Wall Street's main indexes opened lower, dampening an upbeat holiday-shortened week that started out looking like a classic "Santa Claus" rally was unfolding. The benchmark 10-year Treasury yield was up slightly but hovered below a near-eight-month high reached Thursday, while shorter-term Treasury yields eased.
The U.S. dollar was headed for an almost 7% annual gain while Japan's yen was set for a fourth consecutive year of losses on Friday, as traders anticipated robust U.S. growth, as well as tax cuts, tariffs and deregulation by the incoming administration of President-elect Donald Trump, would make the Federal Reserve cautious on rate-cutting well into 2025.

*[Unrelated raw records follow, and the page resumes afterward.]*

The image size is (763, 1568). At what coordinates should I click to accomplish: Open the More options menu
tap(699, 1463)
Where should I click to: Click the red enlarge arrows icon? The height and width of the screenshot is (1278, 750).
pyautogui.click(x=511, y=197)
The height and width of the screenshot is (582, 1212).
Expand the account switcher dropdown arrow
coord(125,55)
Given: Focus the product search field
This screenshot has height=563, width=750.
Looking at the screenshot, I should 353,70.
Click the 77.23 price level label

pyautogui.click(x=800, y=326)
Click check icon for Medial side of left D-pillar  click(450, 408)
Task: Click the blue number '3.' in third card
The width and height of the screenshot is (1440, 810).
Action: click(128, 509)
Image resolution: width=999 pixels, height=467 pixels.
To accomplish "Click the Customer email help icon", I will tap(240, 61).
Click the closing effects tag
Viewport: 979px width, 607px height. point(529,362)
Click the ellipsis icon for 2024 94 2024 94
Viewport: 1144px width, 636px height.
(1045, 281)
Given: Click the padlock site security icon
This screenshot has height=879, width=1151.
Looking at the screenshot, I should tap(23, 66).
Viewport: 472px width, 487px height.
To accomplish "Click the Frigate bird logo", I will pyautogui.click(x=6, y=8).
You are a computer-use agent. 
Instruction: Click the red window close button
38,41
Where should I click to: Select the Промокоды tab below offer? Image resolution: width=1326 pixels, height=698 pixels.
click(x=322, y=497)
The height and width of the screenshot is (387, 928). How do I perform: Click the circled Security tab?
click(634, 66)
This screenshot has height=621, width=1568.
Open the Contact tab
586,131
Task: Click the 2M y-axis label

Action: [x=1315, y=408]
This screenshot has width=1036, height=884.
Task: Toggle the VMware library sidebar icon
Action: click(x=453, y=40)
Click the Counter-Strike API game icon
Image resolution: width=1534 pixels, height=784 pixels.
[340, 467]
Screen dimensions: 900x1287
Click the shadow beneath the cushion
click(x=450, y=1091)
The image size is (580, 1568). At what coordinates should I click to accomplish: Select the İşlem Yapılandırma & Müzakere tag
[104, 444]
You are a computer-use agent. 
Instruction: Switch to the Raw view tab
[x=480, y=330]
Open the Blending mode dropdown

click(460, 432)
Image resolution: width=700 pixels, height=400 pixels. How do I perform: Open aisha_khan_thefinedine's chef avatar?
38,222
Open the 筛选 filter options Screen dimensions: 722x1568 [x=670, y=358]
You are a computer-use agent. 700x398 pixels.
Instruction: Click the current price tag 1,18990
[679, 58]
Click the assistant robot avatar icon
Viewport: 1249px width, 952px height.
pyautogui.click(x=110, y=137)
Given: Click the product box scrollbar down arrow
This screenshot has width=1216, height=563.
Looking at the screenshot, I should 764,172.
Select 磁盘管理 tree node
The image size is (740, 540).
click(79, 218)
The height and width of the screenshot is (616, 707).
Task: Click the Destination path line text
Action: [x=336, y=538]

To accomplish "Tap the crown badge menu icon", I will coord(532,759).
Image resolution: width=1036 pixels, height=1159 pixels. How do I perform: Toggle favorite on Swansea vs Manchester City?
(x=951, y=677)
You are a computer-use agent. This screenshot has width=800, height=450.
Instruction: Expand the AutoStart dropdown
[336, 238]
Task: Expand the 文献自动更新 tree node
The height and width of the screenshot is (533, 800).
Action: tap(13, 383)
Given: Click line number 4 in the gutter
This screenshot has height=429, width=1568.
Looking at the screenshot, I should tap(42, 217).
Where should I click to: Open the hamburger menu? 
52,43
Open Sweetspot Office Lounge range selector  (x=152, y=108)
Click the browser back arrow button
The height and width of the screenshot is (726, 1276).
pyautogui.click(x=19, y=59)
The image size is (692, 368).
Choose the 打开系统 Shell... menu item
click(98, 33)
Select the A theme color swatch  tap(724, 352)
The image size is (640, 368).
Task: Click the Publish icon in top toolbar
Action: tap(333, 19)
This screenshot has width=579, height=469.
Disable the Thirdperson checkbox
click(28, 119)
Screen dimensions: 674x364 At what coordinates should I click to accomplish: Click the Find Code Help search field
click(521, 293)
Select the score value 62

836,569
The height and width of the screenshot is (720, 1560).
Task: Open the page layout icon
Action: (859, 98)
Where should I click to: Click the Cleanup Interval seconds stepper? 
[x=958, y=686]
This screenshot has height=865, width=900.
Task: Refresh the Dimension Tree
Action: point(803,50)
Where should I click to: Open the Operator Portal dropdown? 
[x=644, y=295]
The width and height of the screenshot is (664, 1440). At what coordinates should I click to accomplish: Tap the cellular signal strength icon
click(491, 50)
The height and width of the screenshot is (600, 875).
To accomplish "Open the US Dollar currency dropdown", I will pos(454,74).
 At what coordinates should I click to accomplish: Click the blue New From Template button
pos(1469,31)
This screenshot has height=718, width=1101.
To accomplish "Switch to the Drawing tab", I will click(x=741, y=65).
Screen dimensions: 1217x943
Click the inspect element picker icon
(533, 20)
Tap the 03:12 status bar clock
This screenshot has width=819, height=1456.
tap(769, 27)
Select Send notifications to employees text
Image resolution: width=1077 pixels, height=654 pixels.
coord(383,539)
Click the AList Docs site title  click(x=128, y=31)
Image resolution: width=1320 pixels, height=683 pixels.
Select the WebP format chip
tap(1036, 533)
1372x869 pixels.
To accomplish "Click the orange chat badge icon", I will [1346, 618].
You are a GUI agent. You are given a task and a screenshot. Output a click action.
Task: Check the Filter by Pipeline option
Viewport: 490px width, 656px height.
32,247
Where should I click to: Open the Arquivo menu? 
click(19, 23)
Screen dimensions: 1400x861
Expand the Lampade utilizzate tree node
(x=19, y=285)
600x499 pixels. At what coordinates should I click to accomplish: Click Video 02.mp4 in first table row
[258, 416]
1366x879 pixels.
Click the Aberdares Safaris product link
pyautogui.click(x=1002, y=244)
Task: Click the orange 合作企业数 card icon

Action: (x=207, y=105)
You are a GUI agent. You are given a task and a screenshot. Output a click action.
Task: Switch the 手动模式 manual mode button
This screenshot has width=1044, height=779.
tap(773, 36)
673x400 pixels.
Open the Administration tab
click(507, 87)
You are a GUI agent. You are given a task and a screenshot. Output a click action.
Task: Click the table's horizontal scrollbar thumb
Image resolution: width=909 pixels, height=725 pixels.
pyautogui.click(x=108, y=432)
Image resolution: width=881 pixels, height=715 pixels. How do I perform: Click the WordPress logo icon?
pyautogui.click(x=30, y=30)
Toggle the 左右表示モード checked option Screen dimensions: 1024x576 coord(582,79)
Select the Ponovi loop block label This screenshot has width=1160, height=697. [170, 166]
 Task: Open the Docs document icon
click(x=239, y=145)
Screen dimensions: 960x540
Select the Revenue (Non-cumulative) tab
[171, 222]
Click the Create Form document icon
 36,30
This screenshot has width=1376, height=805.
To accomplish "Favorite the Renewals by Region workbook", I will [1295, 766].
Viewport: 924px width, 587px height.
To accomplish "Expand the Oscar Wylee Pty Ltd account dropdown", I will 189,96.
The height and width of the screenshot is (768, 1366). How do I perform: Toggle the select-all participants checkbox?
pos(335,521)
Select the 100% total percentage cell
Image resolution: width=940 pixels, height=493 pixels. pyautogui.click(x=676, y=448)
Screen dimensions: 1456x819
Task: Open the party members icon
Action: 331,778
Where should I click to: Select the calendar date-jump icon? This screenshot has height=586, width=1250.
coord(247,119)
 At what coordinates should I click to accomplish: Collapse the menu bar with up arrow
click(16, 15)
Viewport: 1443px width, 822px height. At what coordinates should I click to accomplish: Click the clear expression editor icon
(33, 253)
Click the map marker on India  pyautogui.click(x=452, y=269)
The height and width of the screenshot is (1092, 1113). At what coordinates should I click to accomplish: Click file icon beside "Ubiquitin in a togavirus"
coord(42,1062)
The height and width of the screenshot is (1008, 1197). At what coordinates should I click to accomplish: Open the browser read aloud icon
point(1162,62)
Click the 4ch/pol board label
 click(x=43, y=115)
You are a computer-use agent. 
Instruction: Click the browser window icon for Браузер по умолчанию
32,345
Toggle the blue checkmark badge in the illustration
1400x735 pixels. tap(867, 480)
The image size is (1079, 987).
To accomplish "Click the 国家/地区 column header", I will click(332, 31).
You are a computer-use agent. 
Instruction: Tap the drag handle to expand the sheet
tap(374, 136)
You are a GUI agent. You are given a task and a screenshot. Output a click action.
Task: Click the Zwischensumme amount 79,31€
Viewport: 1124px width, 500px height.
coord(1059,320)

The Dow Jones Industrial Average was 0.56% lower after the open. The S&P 500 fell 0.65%, leaving Wall Street's benchmark on course for a 1% weekly gain. The Nasdaq Composite was down 0.79% in early trade.
The Dow is up 14% in 2024, the S&P 500 is up 25% and the tech-heavy Nasdaq is up 30%.
Analysts said stock markets could change direction as investors returned from holiday and reassessed the risks of elevated U.S. inflation under Trump for richly-valued Wall Street equities.
"There is some potential upside left for this bull market, but it is limited," said Pictet Asset Management chief strategist Luca Paolini.
"(Trump's) inauguration day is a potential inflection point and all the (prospective) good news will be in the price by then," Paolini added.
MSCI's broad global share index was 0.32% lower on Friday to remain 1.07% higher for the week.
MSCI's broadest index of Asia-Pacific shares outside Japan eased 0.12%, marking a 1.5% weekly rise, while Tokyo's Nikkei rose 1.8%.
Europe's Stoxx 600 was 0.27% firmer on Friday and 0.7% higher for the week.
The dollar index, which measures the currency against six other major currencies, eased 0.09%, looking at a small weekly gain, and to close 2024 with a more than six percent year-on-year gain.
Dollar/yen was down 0.15%, but near levels last seen in July, while the greenback was also showing a 5.3% gain this month against the yen and a near 12% advance for 2024 against the weakened Japanese currency. The euro , up 0.09%, stayed close to two-year lows.